A life is not a story, really. Thus Aldiss does not tell this book in a linear fashion, nor does he hew to a narrative structure. The later chapters are mini-essays, covering various aspects of his later life: travels to places like Yugoslavia and Denmark; the United States and China; his feelings about Science Fiction, its history, and worth, and its treatment by mainstream critics; a look back at a critical year spent in Sumatra, and his later return to that island; the writing of a select few of his books, most notably the Helliconia trilogy; his experiences with acting and movie-making, including time spent working on a (never completed) project with Stanley Kubrick; his relationships with his wife and children and sister; some brief comments on political matters; and finally a fascinating account of his visit to Turkmenistan, which occurred only after he had written a book set there.
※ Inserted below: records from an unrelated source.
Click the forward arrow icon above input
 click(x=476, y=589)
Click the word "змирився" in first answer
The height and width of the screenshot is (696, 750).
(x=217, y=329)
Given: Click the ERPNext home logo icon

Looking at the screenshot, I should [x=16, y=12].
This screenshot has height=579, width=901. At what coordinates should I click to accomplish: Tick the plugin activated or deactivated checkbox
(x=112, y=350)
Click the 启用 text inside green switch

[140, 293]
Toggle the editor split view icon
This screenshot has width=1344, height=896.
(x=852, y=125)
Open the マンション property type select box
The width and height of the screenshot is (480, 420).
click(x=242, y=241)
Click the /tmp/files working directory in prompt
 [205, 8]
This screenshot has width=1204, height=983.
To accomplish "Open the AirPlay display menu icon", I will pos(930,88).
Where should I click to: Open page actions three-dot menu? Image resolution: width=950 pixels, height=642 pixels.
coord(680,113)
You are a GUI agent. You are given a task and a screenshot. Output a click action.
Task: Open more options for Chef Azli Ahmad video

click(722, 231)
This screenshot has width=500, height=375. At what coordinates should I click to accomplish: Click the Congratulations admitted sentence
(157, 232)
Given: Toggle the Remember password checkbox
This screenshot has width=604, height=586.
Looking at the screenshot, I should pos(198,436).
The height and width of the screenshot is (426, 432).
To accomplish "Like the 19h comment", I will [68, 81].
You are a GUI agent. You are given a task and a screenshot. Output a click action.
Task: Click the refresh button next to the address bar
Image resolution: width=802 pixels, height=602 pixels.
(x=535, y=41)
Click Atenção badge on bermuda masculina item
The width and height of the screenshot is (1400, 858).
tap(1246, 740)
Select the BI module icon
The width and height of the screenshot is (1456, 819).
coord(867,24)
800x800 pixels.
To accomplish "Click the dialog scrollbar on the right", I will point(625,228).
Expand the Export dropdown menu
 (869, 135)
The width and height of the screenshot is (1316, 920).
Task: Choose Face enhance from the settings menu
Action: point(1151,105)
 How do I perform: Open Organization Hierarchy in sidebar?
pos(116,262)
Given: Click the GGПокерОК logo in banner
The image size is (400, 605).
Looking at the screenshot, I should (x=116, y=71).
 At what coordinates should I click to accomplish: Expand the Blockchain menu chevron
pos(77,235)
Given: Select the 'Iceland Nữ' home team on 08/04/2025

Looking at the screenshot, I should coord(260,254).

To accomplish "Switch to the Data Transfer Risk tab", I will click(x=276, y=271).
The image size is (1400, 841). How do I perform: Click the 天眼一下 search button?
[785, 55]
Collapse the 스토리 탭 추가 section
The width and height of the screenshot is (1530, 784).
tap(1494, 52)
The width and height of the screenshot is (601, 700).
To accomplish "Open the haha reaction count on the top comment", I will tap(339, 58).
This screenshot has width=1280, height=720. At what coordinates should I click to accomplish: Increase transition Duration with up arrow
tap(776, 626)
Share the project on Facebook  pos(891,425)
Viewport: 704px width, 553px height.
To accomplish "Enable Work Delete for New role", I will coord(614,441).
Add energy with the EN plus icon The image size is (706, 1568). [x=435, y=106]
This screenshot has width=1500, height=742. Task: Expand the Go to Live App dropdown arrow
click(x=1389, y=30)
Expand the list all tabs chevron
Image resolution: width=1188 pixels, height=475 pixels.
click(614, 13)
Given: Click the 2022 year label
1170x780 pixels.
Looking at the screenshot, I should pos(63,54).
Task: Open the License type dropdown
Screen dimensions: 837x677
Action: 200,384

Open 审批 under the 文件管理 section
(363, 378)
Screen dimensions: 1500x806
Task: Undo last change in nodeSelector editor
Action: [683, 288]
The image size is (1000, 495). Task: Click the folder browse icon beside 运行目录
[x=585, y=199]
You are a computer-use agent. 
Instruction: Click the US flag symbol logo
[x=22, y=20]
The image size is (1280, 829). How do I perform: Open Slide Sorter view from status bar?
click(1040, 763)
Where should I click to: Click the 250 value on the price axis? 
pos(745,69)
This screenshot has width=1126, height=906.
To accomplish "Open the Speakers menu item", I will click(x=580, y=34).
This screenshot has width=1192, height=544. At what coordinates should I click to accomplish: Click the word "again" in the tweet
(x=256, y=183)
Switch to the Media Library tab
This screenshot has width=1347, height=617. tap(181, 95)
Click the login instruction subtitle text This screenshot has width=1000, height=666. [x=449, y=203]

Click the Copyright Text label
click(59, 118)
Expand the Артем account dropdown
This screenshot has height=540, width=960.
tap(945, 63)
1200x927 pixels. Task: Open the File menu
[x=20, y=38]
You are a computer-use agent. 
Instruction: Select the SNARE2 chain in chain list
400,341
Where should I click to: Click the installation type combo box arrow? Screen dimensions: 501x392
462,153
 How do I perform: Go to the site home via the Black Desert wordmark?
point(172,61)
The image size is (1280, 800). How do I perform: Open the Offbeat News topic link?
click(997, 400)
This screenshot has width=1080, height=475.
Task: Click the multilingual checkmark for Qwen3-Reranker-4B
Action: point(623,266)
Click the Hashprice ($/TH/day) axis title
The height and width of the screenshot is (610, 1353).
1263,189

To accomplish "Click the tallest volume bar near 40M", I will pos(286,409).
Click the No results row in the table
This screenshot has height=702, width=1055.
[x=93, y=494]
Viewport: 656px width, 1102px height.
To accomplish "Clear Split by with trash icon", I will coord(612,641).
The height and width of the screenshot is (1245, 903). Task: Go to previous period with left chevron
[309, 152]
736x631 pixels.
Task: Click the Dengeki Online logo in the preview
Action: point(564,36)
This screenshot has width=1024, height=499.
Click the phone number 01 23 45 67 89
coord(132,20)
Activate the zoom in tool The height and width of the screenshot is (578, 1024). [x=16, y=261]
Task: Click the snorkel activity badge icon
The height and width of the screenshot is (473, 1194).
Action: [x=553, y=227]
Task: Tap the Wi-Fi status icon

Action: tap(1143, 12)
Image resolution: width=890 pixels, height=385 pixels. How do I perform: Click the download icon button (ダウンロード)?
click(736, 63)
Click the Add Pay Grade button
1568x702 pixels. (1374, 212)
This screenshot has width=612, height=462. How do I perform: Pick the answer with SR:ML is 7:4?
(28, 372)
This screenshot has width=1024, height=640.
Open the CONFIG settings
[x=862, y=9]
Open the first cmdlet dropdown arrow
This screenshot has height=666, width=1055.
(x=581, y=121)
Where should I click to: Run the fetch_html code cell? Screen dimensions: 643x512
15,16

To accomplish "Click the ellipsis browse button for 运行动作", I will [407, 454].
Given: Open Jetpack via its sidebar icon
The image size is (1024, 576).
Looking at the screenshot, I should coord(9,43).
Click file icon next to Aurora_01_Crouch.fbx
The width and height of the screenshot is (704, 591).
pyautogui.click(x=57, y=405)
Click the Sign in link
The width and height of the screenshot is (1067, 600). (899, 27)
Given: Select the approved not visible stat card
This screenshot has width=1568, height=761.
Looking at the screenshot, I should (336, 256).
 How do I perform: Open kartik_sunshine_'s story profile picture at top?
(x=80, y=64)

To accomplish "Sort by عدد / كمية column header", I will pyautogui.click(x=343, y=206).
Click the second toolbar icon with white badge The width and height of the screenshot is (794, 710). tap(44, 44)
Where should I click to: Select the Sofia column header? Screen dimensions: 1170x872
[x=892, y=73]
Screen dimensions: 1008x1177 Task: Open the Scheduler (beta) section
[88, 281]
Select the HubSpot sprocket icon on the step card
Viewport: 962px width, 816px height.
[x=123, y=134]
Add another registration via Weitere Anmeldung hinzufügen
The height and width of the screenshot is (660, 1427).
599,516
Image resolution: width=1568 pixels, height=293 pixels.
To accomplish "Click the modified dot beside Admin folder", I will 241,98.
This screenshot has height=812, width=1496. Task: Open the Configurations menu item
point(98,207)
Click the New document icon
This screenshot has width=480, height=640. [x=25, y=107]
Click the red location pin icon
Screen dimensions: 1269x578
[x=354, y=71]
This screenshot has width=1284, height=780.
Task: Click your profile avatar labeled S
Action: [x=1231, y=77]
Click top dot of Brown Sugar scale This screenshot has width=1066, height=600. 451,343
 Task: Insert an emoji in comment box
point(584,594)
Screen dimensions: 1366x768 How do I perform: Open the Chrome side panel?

I was quite absorbed by this book, and quite moved. I found it fascinating reading throughout. Aldiss has always been a bit of a peripheral figure in my reading: I've read several of his books, but not by any means most of them; I certainly admire his writing but he's never made my list of favourites. This book will spur me to try more. But quite aside from that, if you don't read his fiction at all, I think this is a very worthwhile account of the life of a man in this century. Definitely recommended.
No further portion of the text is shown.